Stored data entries
★ ★ ★
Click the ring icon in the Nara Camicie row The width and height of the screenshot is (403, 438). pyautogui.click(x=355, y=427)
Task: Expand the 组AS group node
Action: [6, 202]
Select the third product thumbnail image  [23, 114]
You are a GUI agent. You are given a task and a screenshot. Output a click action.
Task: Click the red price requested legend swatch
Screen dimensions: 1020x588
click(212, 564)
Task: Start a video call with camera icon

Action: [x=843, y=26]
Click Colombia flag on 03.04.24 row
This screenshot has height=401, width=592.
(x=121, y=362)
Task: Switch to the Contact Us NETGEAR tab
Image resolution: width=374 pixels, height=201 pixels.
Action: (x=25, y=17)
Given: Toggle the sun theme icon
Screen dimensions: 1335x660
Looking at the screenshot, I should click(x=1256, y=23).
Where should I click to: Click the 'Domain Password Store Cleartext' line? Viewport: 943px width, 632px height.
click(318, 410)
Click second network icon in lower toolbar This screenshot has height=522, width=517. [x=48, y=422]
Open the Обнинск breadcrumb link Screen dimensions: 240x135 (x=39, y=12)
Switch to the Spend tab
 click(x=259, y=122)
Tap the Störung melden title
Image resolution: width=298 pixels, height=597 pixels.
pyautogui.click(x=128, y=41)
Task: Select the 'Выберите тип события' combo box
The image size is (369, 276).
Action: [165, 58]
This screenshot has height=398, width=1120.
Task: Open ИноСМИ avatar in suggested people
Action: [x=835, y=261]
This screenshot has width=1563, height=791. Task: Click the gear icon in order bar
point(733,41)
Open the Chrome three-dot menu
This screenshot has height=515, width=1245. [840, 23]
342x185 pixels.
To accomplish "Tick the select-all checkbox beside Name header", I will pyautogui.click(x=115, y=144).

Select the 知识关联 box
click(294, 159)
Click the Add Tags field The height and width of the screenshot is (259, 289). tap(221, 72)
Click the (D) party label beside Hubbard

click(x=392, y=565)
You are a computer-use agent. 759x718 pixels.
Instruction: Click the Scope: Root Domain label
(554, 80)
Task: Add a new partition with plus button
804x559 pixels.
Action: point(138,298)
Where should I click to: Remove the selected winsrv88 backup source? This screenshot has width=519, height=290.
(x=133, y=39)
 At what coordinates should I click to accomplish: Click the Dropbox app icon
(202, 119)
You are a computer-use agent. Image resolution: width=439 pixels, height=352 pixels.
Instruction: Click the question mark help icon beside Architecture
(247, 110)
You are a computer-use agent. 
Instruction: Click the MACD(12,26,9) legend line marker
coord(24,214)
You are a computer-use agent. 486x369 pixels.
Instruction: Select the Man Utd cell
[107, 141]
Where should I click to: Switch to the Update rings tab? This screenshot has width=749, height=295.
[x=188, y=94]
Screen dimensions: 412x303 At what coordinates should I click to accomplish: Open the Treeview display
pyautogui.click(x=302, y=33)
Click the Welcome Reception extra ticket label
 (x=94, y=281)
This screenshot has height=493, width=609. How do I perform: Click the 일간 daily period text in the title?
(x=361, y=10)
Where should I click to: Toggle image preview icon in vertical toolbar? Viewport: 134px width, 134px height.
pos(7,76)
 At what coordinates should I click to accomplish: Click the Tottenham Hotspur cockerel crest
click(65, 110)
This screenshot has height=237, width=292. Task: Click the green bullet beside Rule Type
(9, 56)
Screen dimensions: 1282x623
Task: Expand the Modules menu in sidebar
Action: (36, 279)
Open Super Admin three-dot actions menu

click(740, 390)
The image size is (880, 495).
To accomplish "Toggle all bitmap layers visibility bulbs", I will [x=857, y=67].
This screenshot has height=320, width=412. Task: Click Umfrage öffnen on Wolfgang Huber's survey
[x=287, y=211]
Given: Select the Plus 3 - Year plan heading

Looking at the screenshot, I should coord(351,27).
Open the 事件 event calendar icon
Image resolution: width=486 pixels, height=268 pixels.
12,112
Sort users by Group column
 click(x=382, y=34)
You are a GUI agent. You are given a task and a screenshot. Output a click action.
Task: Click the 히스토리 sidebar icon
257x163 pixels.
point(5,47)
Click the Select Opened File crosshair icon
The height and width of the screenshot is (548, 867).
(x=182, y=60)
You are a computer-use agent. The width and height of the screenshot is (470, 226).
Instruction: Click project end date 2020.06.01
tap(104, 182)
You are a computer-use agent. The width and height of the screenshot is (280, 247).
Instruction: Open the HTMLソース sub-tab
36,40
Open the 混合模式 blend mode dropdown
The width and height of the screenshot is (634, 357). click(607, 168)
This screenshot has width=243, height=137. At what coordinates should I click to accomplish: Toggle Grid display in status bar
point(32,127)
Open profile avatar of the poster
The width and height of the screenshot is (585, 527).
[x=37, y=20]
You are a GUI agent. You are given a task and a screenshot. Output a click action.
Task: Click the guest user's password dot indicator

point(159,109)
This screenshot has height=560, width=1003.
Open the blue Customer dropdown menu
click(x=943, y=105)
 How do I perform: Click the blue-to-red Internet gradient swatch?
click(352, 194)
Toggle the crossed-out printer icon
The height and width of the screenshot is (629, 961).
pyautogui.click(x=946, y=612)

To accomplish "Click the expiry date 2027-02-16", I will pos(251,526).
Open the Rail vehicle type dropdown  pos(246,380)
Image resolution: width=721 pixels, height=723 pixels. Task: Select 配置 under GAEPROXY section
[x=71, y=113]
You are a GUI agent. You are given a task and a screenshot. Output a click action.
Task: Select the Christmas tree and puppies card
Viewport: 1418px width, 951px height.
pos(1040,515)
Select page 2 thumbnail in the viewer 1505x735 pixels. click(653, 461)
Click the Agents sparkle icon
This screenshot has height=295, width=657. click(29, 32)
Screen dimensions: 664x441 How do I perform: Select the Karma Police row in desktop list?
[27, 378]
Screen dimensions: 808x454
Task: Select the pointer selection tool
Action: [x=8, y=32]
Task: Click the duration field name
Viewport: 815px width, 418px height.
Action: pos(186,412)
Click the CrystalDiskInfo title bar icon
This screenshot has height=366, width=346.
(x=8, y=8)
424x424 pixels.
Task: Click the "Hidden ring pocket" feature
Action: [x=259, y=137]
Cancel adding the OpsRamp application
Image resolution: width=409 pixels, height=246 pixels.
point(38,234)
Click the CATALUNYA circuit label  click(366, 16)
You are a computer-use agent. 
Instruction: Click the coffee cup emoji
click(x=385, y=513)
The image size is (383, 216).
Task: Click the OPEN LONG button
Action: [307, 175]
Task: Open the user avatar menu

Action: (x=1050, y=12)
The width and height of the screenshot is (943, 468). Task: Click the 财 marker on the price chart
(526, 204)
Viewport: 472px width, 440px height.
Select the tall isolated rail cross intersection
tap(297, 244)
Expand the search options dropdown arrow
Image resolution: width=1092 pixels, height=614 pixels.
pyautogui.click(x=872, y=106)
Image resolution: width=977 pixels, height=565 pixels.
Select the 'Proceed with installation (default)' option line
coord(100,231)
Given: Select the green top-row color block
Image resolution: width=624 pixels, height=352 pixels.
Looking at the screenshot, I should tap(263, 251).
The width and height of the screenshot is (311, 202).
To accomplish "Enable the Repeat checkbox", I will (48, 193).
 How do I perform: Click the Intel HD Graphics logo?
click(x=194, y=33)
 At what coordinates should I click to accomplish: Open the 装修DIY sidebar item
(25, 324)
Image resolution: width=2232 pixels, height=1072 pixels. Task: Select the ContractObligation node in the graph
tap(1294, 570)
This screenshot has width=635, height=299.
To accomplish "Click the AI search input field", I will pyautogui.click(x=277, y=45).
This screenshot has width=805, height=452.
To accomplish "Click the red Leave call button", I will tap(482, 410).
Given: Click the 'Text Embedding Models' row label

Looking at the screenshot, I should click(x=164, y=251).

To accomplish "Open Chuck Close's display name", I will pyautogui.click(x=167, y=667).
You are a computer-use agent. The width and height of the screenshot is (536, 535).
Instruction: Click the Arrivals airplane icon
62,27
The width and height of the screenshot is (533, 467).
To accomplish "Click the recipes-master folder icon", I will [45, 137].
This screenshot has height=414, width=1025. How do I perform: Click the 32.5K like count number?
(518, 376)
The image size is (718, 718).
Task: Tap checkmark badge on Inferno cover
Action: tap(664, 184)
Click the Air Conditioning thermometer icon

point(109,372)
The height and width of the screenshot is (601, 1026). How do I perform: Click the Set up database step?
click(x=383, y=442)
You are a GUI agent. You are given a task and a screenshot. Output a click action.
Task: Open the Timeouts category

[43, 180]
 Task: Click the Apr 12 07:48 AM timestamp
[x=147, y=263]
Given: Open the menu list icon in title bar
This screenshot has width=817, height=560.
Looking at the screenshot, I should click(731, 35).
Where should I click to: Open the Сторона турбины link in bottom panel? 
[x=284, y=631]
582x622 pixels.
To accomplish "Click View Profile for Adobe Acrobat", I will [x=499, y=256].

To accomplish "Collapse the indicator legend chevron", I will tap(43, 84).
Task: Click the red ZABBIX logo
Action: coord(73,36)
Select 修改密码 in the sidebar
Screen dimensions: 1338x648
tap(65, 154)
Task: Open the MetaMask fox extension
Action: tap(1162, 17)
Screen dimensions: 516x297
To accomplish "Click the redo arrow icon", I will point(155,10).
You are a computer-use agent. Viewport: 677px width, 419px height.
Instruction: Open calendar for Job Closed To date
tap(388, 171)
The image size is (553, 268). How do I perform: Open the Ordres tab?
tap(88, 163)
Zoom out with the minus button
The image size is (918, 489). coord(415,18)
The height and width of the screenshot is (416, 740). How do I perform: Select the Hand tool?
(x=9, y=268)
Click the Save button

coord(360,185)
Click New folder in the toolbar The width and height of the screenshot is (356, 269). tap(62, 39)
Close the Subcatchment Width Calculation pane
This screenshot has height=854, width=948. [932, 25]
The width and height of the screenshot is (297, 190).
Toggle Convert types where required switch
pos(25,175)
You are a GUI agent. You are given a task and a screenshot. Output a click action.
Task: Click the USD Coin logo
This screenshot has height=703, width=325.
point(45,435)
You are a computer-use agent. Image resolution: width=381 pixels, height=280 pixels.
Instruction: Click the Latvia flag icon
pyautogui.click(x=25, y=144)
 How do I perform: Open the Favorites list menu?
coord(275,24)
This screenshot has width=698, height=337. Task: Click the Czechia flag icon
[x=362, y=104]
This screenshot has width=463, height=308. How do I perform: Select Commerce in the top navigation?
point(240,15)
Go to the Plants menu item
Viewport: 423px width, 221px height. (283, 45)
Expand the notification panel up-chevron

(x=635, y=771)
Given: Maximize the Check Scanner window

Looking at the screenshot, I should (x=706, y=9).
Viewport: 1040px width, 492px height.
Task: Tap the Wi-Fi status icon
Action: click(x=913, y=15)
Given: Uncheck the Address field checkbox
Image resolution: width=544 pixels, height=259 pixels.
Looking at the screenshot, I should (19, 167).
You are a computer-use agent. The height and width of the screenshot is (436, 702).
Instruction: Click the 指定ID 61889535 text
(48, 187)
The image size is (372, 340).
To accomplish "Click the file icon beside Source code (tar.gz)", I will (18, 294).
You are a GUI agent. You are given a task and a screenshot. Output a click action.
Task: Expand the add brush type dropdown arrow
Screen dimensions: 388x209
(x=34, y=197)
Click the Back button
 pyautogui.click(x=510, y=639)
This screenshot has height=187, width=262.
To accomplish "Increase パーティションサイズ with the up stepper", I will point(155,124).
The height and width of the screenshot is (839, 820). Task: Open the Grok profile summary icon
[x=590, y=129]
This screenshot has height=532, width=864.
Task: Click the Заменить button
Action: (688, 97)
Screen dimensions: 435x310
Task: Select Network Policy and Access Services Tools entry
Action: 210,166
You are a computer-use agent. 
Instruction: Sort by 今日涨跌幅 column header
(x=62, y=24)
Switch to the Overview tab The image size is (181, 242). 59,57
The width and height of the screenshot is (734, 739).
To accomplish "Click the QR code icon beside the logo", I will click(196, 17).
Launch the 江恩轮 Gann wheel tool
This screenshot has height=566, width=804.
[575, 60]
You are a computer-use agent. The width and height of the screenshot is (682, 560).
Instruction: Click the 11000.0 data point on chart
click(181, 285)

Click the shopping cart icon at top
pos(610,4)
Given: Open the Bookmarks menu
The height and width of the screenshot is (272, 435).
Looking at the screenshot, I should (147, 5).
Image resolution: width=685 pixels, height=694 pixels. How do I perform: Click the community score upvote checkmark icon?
★ ★ ★
## Description of the task
Could you transcribe the entries exactly, from the first line through the line containing "Select the third", and give nothing more?

## Written response
Click the ring icon in the Nara Camicie row The width and height of the screenshot is (403, 438). pyautogui.click(x=355, y=427)
Task: Expand the 组AS group node
Action: [6, 202]
Select the third product thumbnail image  [23, 114]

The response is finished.